Mais depuis que son époux est nommé à la présidence, Akuévi est devenu femme de ménage à la demande de son mari. C’est elle qui s’occupe des affaires courantes du foyer.
Senan Akuévi est une fille issue d’une famille aisée et bien positionnée sur l’échiquier politique du royaume. C’est son oncle, un proche du président du royaume des damnés, qui positionna Olala comme le directeur de campagne de celui-ci lors des dernières échéances électorales.
A l’issue de celles-ci le président étant sorti victorieux laissa Olala sur le carreau pendant un long moment. Il décida finalement de le nommer à la suite de quelques événements. Mais trois mois seulement après sa nomination, il fut remercié par le président. Un limogeage que Olala digéra difficilement et qui affecta sérieusement sa vie de couple.
Le royaume des damnés de Niyi Mayowa évoque outre les coulisses de la gestion de la chose politique, le déroulement des campagnes électorales. Il montre l’assujettissement et l’abrutissement du peuple face aux pouvoirs de l’argent. Dans le déroulement des campagnes électorales conduisant à l’élection d’un nouveau président, ou du moins, roi du royaume, il décrit le comportement de la population.
Cette dernière qui sait pertinemment qu’elle est bernée mais qui refuse de prendre ses responsabilités. Il montre aussi les machinations politiques dans les états-majors des partis politiques pour la prise du pouvoir. C’est ainsi que des citoyens ignorants voire ignares subissent sans jamais chercher à comprendre les véritables raisons de certaines décisions.
Olala le personnage principal en a fait les frais et a rapidement compris que pour réussir, il lui faut forger sa personnalité en dehors de la politique.

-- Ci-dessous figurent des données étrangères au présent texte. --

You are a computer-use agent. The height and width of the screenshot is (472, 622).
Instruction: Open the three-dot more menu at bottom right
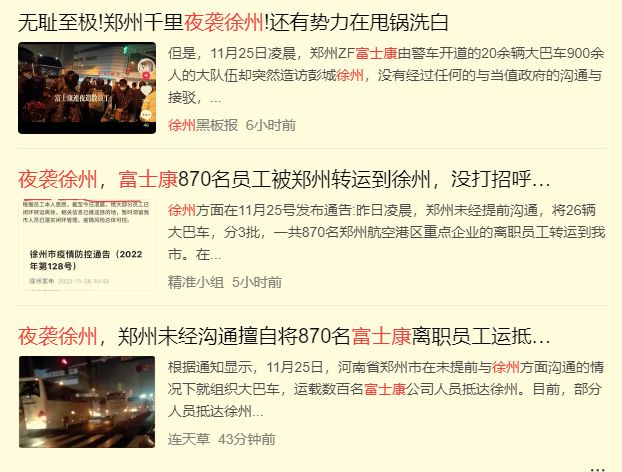click(x=597, y=468)
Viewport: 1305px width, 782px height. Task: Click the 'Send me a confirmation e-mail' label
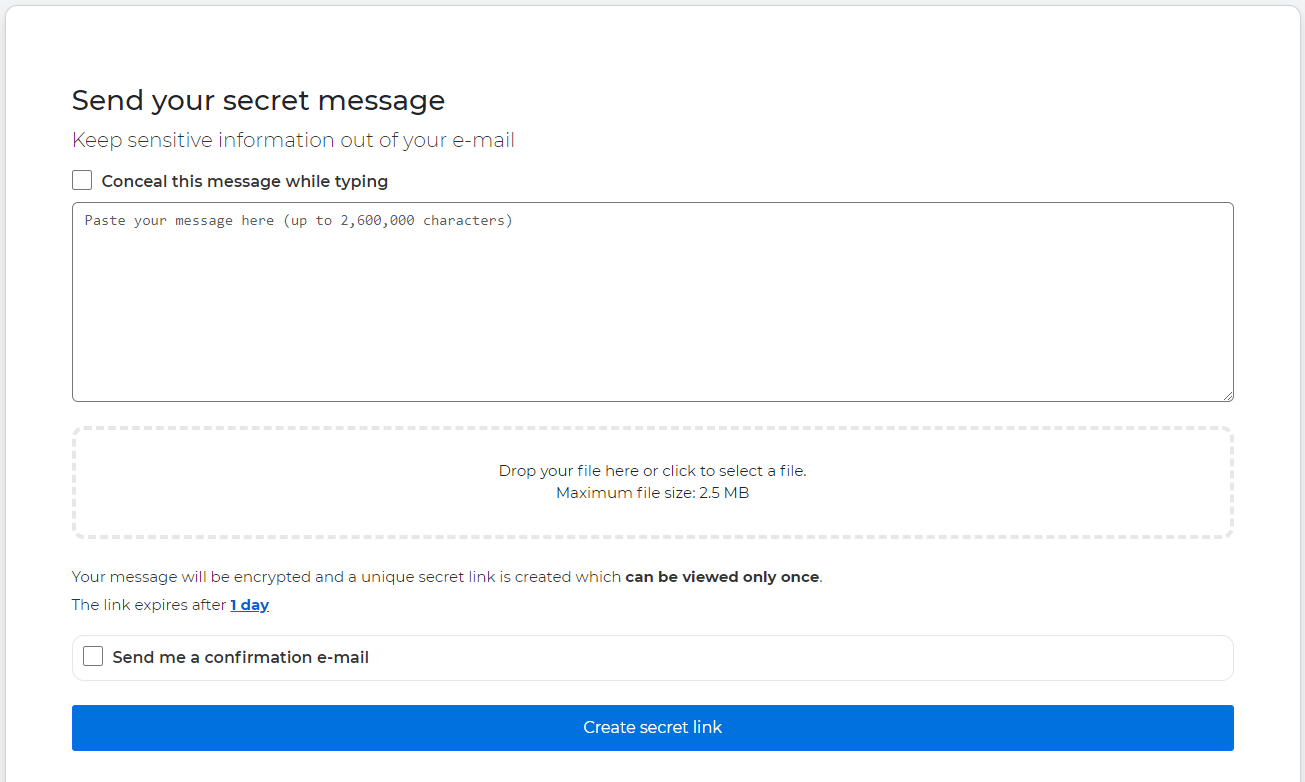pyautogui.click(x=240, y=658)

Bien que tous les citoyens aient leur sort lié à celui de la politique, Niyi Mayowa semble remarquer que chacun doit prendre ses responsabilités en main. Dans sa première production romanesque, il montre comment et à quel niveau le peuple se laisse manipuler par les hommes politiques. Il prouve aussi que les décisions politiques ont de graves conséquences sur la vie de chaque citoyen.

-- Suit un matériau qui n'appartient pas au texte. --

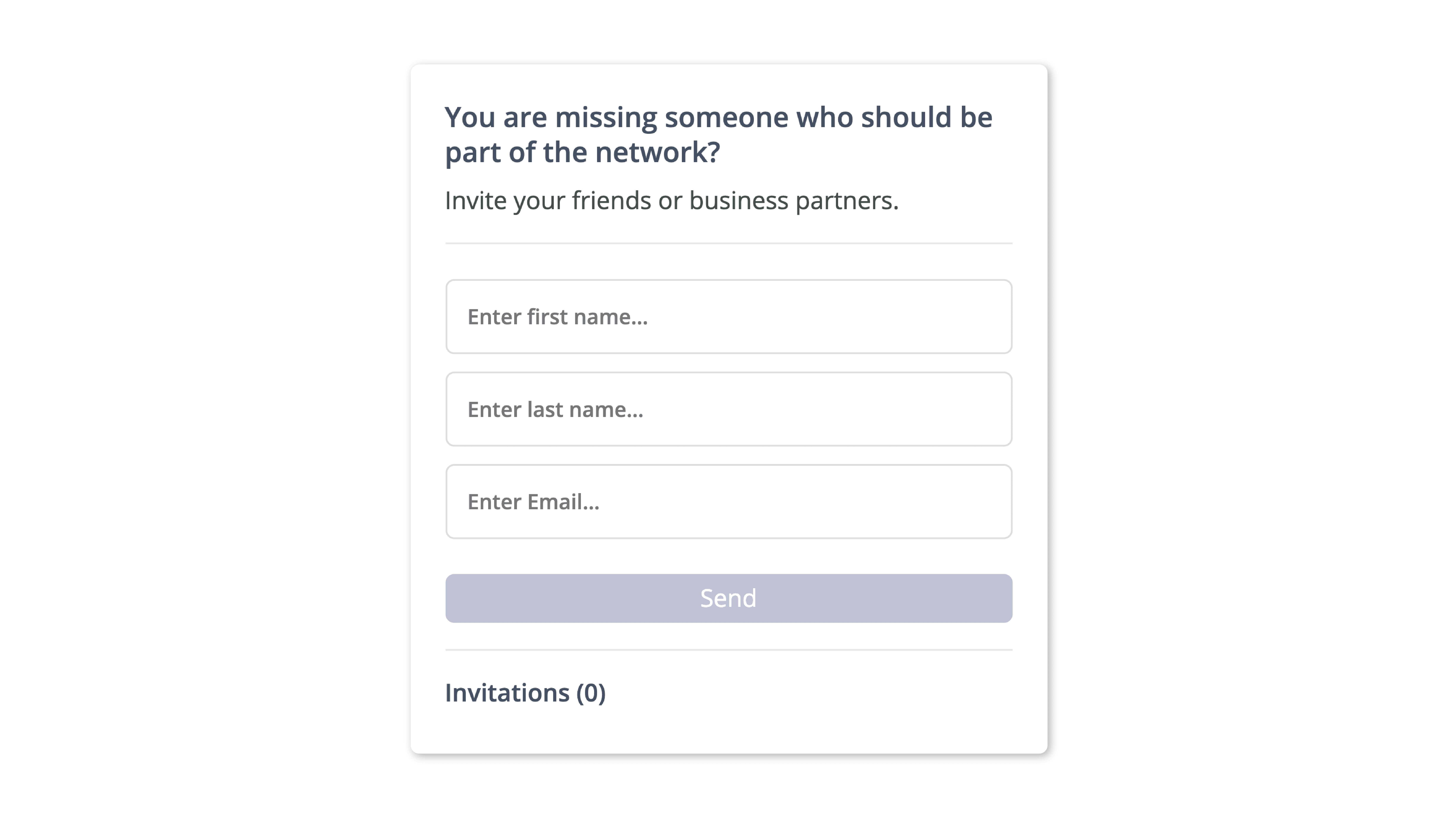Click the first name input field
1456x819 pixels.
click(x=728, y=317)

Ce n’est donc pas pour le plaisir de la lecture qu’il décrit le quartier présidentiel et le cadre habitant le domicile de Olala. Ce dernier, attaché aux bien-être de ses concitoyens incarne les valeurs nécessaires pour l’épanouissement collectif. L’auteur le montre faisant face aux atrocités de la vie comme la plupart des citoyens du royaume.
Cela l’obligea d’ailleurs à revenir à son ancien emploi après son licenciement de la présidence. Il cherchera aussi une bourse d’étude grâce à son ami et frère. Une bourse qui lui permettra d’aller au-delà des frontières pour acquérir les compétences nécessaires au développement économique et politique de son pays.

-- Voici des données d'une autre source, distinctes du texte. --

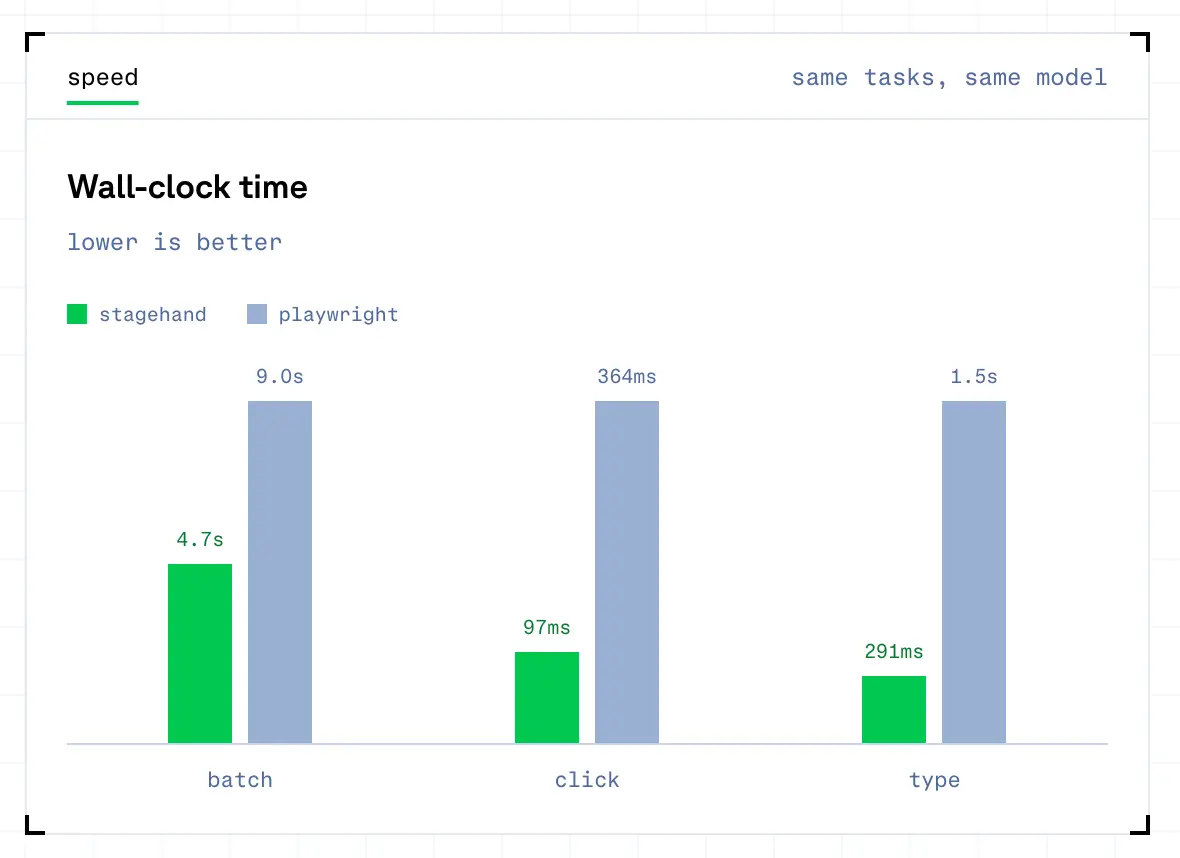Click the blue playwright legend swatch
Screen dimensions: 1180x858
pos(257,314)
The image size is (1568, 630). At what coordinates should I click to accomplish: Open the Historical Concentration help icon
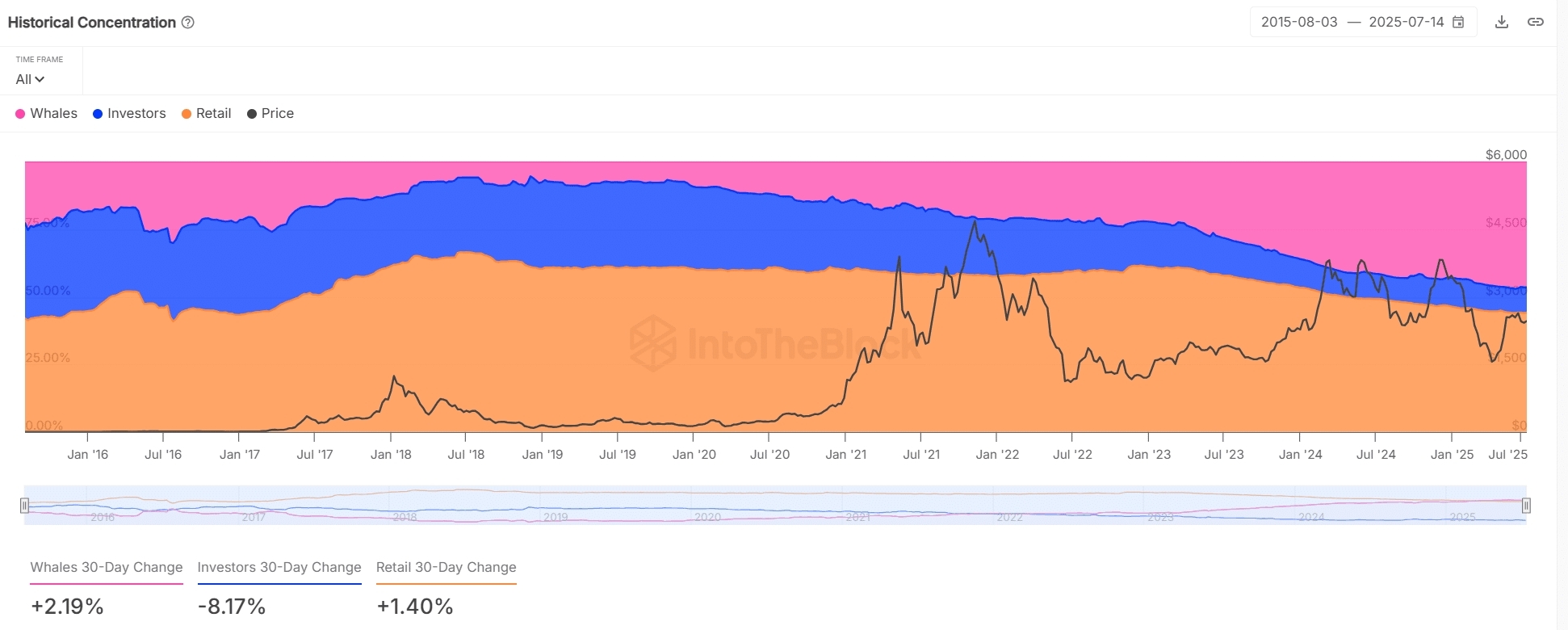(x=188, y=23)
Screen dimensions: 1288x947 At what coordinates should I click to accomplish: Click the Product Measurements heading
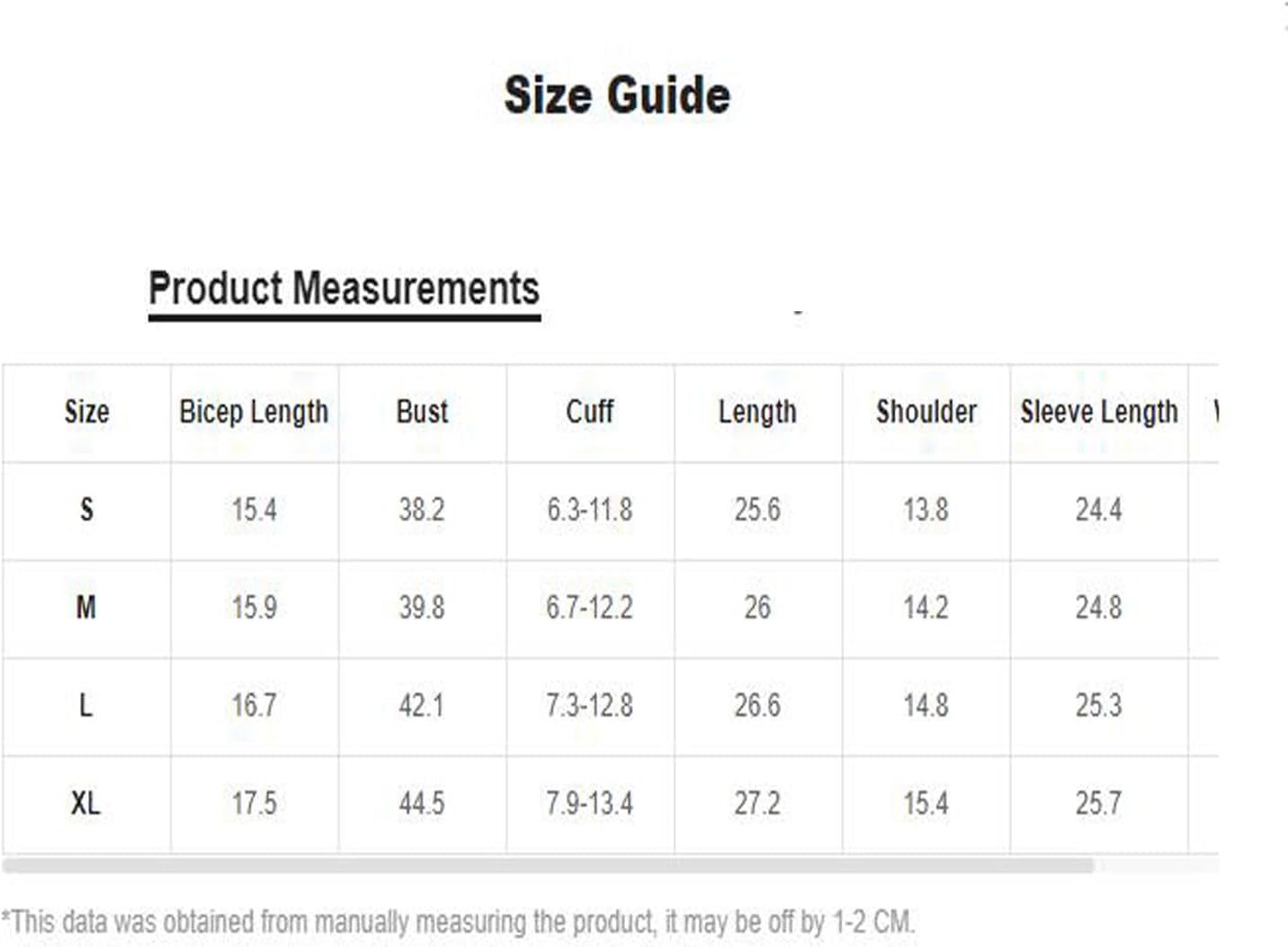pos(344,290)
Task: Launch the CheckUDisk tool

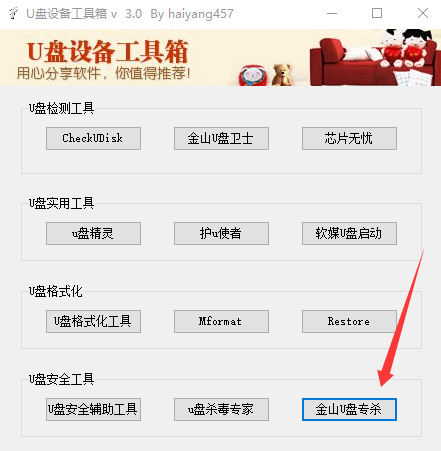Action: pyautogui.click(x=93, y=138)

Le déroulement des événements, la description du cadre spatial et même la date de parution du livre retiennent l’attention. Ces différents éléments font penser aux dernières élections présidentielles du Bénin, notamment celle de 2016. Toute œuvre trouvant sa source dans la réalité, il est facile de conclure que c’est surtout la vie politique du Bénin que l’auteur décrit.
Il le fait avec une grande ingéniosité et parvient à capter l’attention du lecteur grâce à l’originalité du récit. Les notes d’humour et les figures de styles jonchées dans sa production contribuent à la beauté littéraire du livre. Ce jeune écrivain béninois, tout en s’inspirant fortement de l’histoire et de l’actualité politique de son pays ces dernières années, réussit à brouiller les pistes.
Il parle de président aux multiples actions sociales en fin de mandat, d’alliance pour mettre à mal le dauphin sans donner plus d’indice aux lecteurs. Il est vrai que l’histoire du conteneur d’argent évoqué par Niyi Mayowa est une grande référence dans l’histoire politique du Bénin. Cependant, il faut être très présent d’esprit et avoir une bonne connaissance de l’actualité politique pour se plonger totalement dans son livre. Un livre subtile et profond sur la politique des pays d’Afrique.